Blog post
Five lessons from America
Quote this publication
Gnesotto, N. “Five lessons from America”, Blogpost, Jacques Delors Institute, November 2024
- The first target of the regression that is devouring the world is women. In Iran, Afghanistan and all Muslim countries, they must be veiled and locked up. Onu-Femmes estimates that 89,000 women and girls were killed worldwide in 2022, the highest figure in the last twenty years. In the West, it’s not so much Islamism that wants to force them into submission as the revenge of the white male, with all his buddies the Hispanic, Afro-American, yellow or café au lait males, disoriented not only by the economic crisis but above all by four decades of feminism campaigning for gender equality. Let’s be wary. The women’s struggle is not a historical anecdote. It is history with a capital H, and European women are no smarter or more protected than American women.
- How did we fall so far? It’s a question that should be on the lips of every Democrat in the world. For the event is less the election of Donald Trump than the overwhelming scale of his victory. What have we done, or neglected to do, over the last 50 years to allow hysteria to prevail over reason, insults to prevail over dialogue, violence to prevail over respect, the spirit of revenge to dominate and with it the pleasure of punishing, marginalising, denouncing and, at best, ignoring others? The American crisis goes far beyond the borders of the United States. It is the emerging peak of a major crisis in our Western democracies, the three components of which are shatte-ring together: liberalism and economic openness, representative democracy and the benevolence of American power.
- But what is shaking the interior of American democracy is also shaking Western governance of the world. The global South detests our claims to embody the Good and our moral certainties. The populist people hate our rules, our self-righteousness, our culture and our principles.
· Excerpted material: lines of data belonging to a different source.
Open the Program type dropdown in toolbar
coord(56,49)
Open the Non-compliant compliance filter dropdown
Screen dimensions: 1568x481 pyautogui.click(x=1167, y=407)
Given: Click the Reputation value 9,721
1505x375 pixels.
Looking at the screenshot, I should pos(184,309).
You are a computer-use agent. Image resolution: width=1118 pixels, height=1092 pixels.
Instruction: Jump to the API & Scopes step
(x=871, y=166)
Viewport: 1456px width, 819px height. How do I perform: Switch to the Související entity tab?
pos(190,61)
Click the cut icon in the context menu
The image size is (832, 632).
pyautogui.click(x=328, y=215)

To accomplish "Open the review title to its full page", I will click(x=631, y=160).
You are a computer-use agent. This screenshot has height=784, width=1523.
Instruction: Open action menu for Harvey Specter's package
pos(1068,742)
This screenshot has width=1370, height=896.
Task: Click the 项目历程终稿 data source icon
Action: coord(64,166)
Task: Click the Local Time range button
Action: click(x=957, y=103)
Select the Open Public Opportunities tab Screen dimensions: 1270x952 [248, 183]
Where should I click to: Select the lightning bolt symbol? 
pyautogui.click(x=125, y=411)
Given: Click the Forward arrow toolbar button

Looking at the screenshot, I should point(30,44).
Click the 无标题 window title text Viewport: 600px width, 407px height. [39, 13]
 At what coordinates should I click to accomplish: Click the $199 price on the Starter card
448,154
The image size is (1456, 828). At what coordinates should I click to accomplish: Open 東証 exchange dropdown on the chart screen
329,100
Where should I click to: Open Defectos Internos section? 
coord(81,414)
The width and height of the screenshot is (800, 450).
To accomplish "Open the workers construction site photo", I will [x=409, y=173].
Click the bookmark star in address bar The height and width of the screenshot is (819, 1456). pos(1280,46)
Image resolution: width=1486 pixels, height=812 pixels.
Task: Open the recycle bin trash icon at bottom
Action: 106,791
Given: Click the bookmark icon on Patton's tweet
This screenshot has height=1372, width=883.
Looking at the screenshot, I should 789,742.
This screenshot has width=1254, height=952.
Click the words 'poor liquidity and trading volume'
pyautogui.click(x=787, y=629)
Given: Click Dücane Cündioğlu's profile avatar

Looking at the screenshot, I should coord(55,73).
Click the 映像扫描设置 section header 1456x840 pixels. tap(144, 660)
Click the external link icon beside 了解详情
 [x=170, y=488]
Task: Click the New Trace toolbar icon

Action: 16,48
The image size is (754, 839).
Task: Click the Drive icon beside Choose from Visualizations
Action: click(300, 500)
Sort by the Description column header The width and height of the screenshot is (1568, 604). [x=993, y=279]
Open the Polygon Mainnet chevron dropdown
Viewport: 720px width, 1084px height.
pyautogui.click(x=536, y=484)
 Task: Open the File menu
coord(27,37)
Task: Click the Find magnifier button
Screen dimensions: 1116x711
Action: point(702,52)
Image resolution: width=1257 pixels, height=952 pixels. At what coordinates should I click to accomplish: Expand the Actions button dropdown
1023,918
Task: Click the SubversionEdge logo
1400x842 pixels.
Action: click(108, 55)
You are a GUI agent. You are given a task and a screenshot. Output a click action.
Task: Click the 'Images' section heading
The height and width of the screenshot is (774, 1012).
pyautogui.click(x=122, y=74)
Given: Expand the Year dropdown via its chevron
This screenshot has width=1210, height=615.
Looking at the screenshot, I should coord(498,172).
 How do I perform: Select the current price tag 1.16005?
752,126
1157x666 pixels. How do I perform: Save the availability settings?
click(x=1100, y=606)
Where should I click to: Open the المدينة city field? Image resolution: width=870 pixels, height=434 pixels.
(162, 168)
We try, often in good faith, to convince them of their error and to bring them back to mass support for democracy and its values. Unfortunately, they no longer believe in it. Excluded for too long, they want their revenge. Despised too much, they now want to dominate. The same movement is attacking the appalling Western superiority complex everywhere, in our democracies and in the rest of the world, the price of our internal and external arrogance.
- Trump’s victory is a disaster for the European Union. Not just because of the trade wars he will unleash, particularly on the automotive industry. Not just because of the geopolitical risks that his unpredictability regarding NATO and his friendship with Vladimir Putin will increase. But because it will bolster populist resistance in Europe against the law, standards and rules – in short, against any external, in other words Brussels-based, obstacle to national sovereignty. Elon Musk and Victor Orban share the same hatred of government, regulation and checks and balances. In the name of freedom, they want to destroy the institutions that guarantee our freedom. All the European populists, starting with the RN in France, are the big winners of this election. Their traditional anti-Americanism has fizzled out.
- Uniting and resisting is the only political response that Europe needs to devise and implement. But the immediate reflex will not be to divide, to run off to Mar el Lago to get the best photo with Trump, to stall, to turn a blind eye, to drink the chalice, to accept the unacceptable – Europeans know how to do all that. What’s more, the Commission has not even been appointed or endorsed by the Parliament, which is taking its time, as if it were the master of its own clocks. It is up to the Member States to provide the urgently needed European leadership: an extraordinary European Council is unlikely to be credible because Victor Orban’s presidency delegitimises this institution. So Paris, Berlin, Rome, Madrid and Warsaw must react together. What is the French President waiting for to invite the 5 great Europeans to dinner, so that together we can take up the American challenge?